Jay was a self-contained swing band, an eccentric living jukebox, whose effervescent arrangements of timeless classics underlined the Carousel's surreal visual personality. As did the redheaded dancing bartender Stella Boes, who came to know the Meiers family when, as a volunteer for terminal cancer patients, she helped care for Cecil in his final months in 1988.
A Canadian whose parents immigrated from the Ukraine, the former Stella Timak came to Texas in 1957 as the bride of Giddings sheet rocker Elmer Boes. “Happiness is dancing” read her business card for lessons in two-step, polka, waltzes, Cotton-Eyed Joe and other dance styles. Stella was a trip, making her perfect for the Carousel, which gave the recent divorcee’ a new life at age 61.
Stella and Jay made quite a team for 10 years, until Clark had a stroke in ‘98 and was forced to retire. They ended up dying less than a year apart, the musician in 2006 at age 86. Boes made it to 80 before her dance ended in March 2007.
Blind since age 11, when a mishap took away his one good eye, Clark moved to Austin from McKinney in 1931 to attend the Texas School for the Blind and Visually Impaired. It was there that his passion for music was born.
After graduating in the ‘40s, Clark played saxophone, clarinet and keyboards in area big bands, especially Cecil Hogan and the Swingsters, which featured local WWII hero Hogan on guitar, backed by blind musicians Clark, organist Sid Fisher and clarinetist Hub Sutter. Jay had three kids to support so he ran the concession stand in the basement of the Statesman for several years before pursuing music full time.
The Carousel hit a rough patch in the ‘80s when the original clientele dwindled and was not replaced.
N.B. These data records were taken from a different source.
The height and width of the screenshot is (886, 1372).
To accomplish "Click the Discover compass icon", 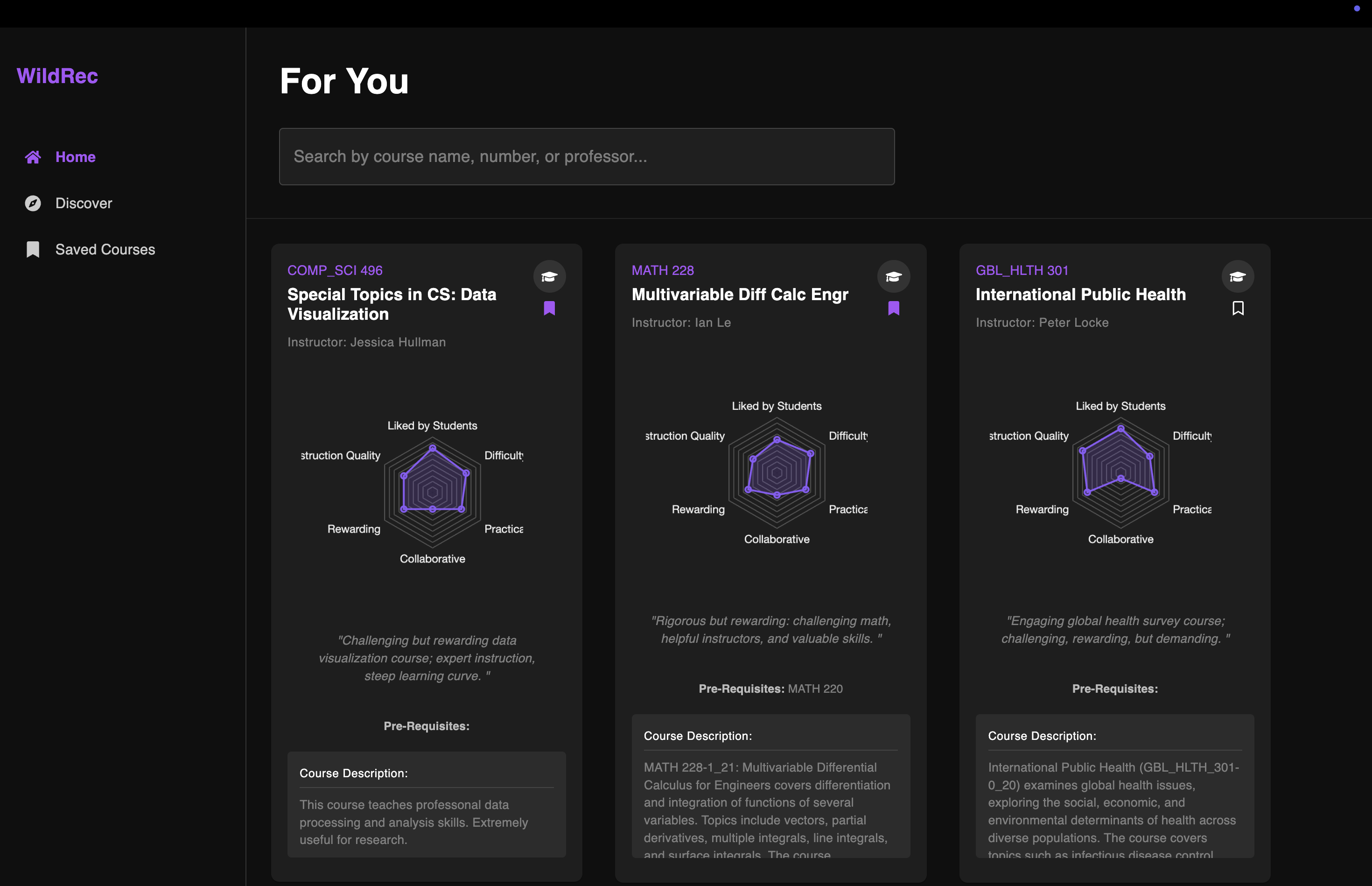I will [33, 203].
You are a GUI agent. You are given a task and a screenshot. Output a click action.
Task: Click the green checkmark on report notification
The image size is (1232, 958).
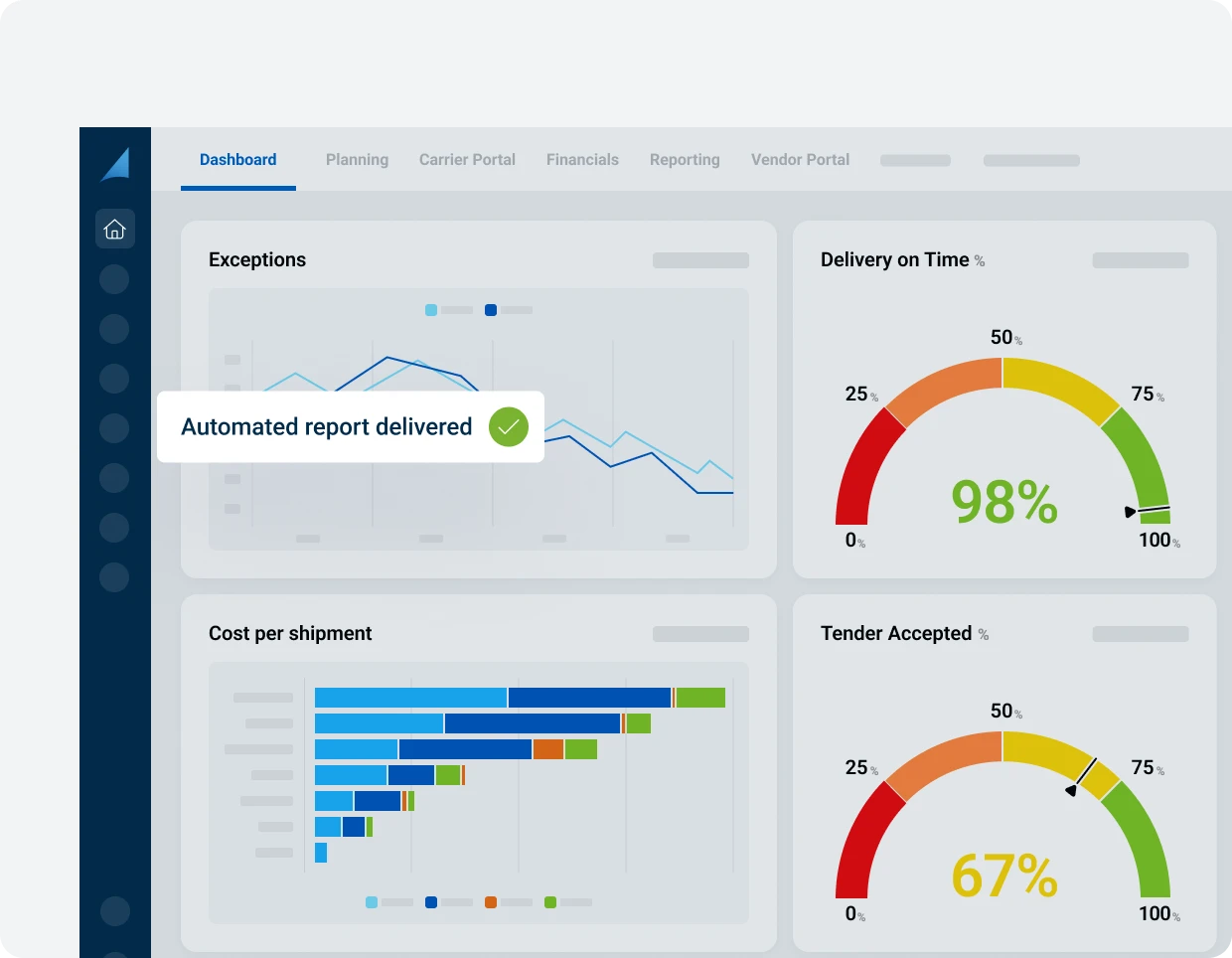click(x=508, y=427)
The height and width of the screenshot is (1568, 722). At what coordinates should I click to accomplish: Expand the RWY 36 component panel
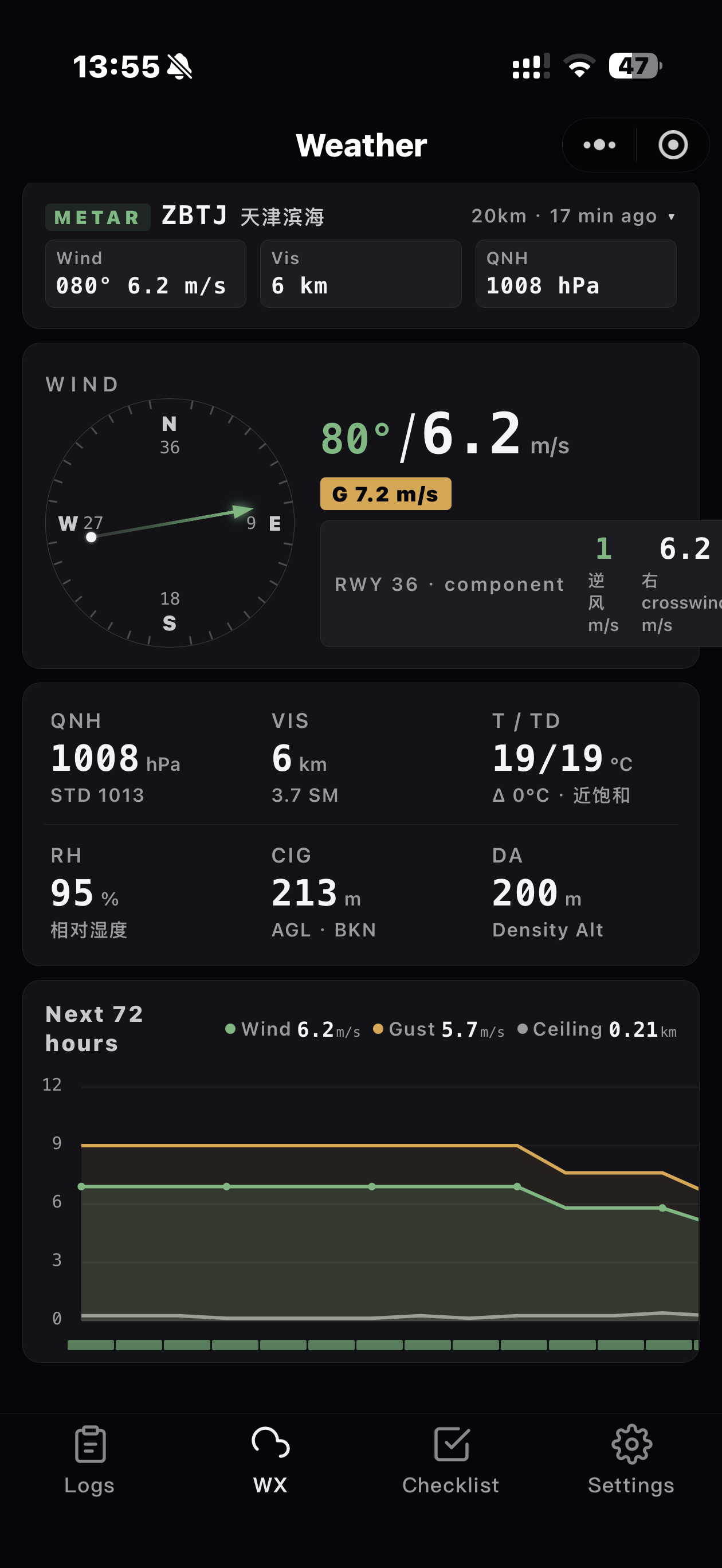point(521,584)
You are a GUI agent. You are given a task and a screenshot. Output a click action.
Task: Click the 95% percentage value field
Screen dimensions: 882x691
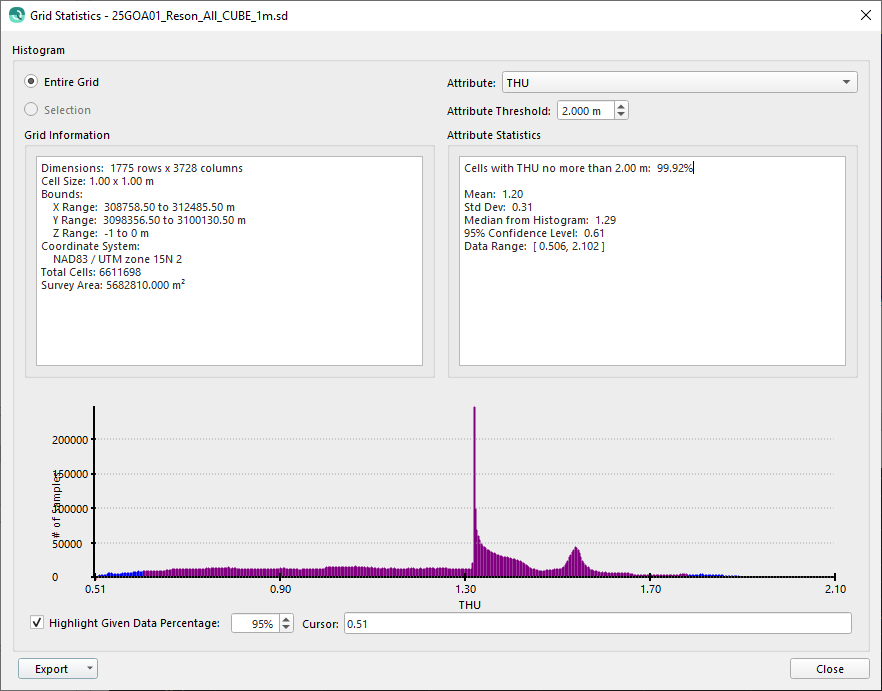254,624
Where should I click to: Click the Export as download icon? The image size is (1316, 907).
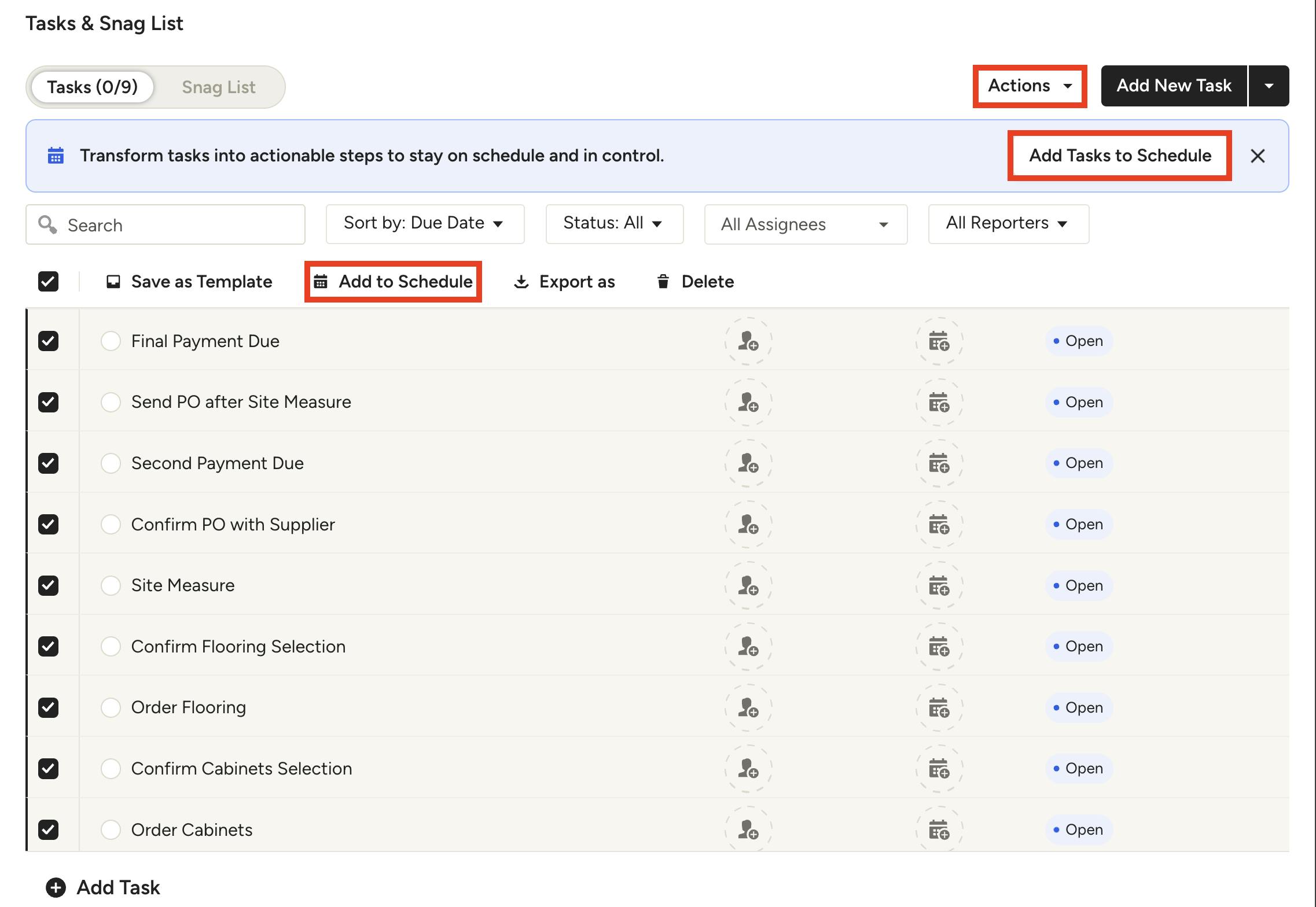click(x=521, y=282)
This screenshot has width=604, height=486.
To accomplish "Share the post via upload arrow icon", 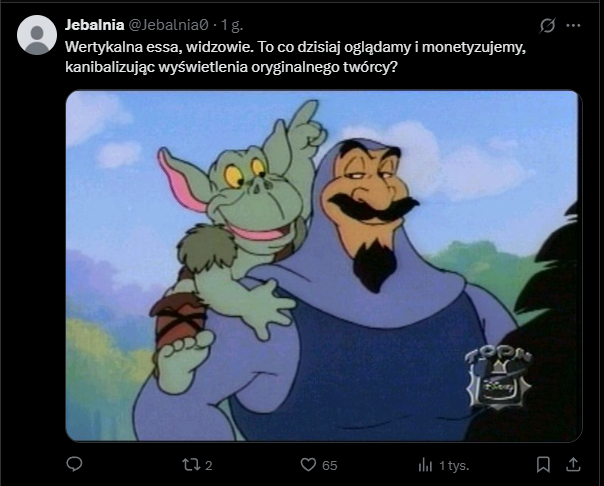I will 573,464.
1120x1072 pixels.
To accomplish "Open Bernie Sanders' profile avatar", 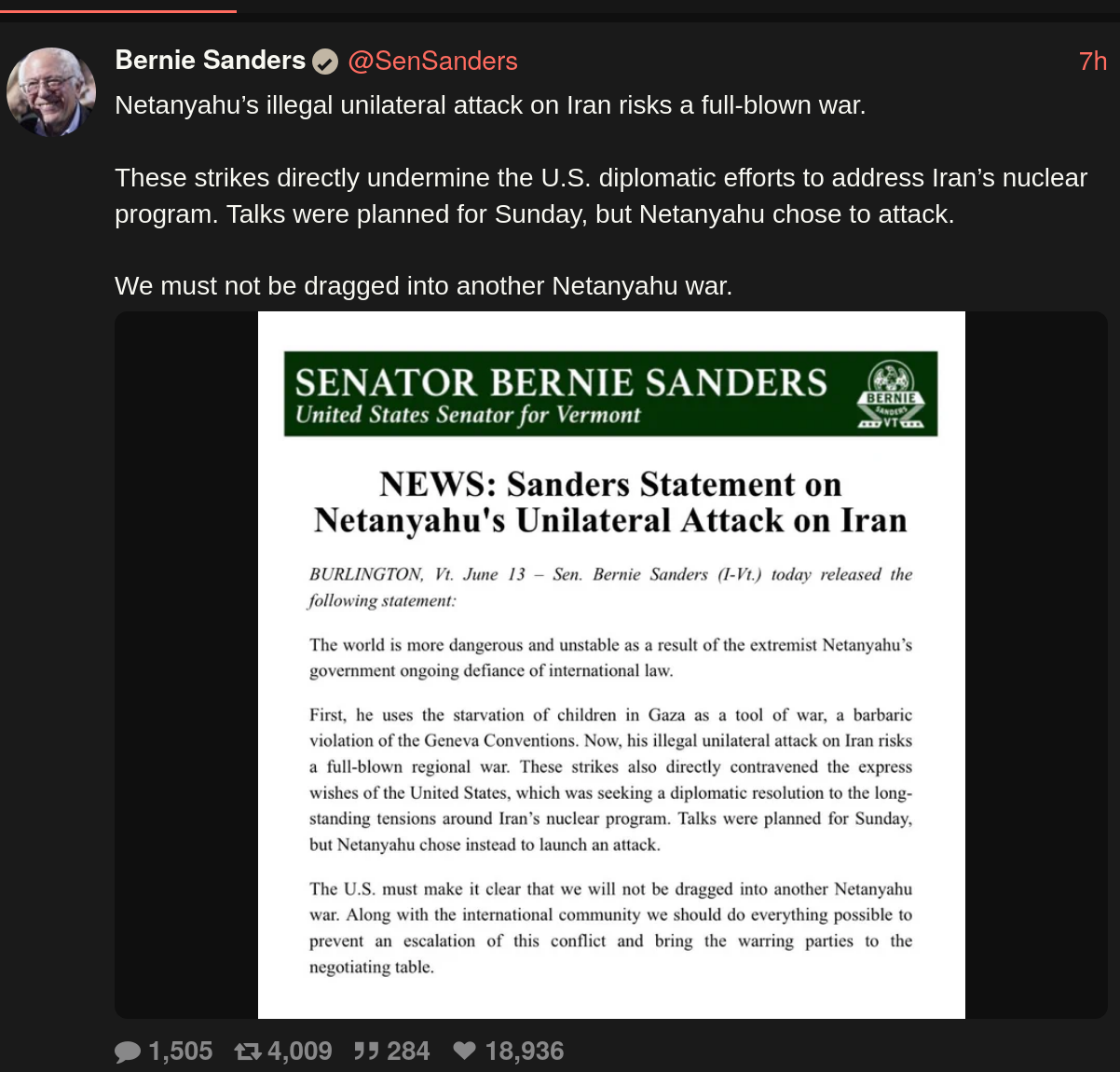I will [x=51, y=92].
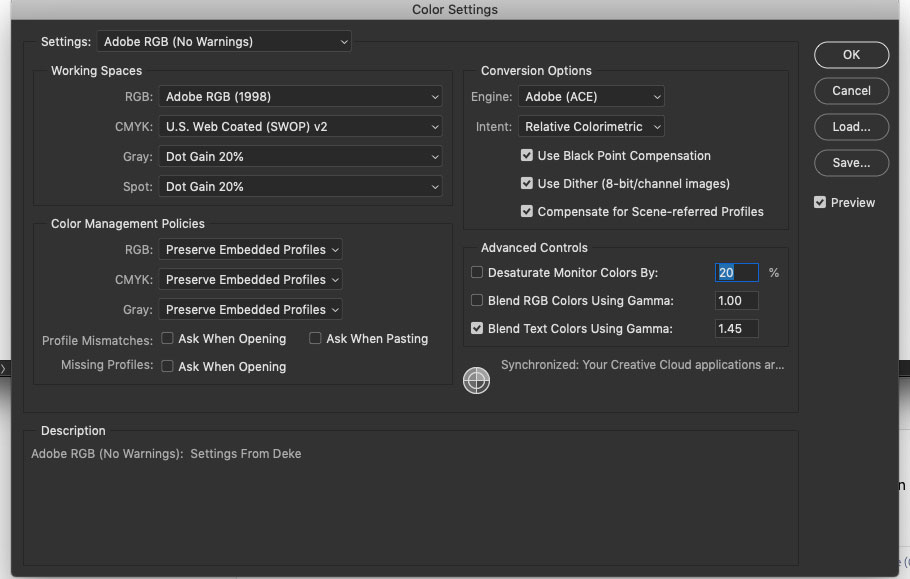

The turnaround came when the Meiers’ daughter Nicki Mebane hired a pair of popular UT co-eds as bartenders after she inherited the club in ‘88. The gregarious Boes, dressed in red, white, and blue, pumped up the character as the young women’s word-of-mouth drew the college crowd to “this crazy circus bar.” It became a secret hangout for kids in the know.
The Butthole Surfers/ Ministry crowd was next, mesmerized by Clark’s quirky sound, and how the decorations heightened a psilocybin high. In the late ‘90s, the club became part of the swing revival, with such acts as Merchants of Venus, Jive Bombers, Electrolux and Rocket 69 bringing in Gen X jitterbuggers and David Lynch fans.
These days, the Carousel books mainly rock bands with a high quotient of moonlighting lawyers and dentists. There’s rarely a cover charge, so the bands play for tips. Nobody makes any money, but everyone has a lot of fun.
Next Friday’s 60th anniversary show kicks off at 3 p.m. with Thunderpeople. The club’s most popular band Mad Cowboys play from 7-9 p.m. There will be food trucks, so stop by and stay awhile. The party goes on ‘til midnight, and the circus never ends.
Thanks for the great article about The Carousel! If you need to know anything else about my Mom, Stella, let me know! I’m bringing a photo album of Mom’s pictures that she took there the 15 yrs. she worked there. We had a lot of fun times and great memories of the one and only Stella, my precious Mom! She loved life and everyone she met!!
Another fine tale of Austin's musical history, Michael! Thanks!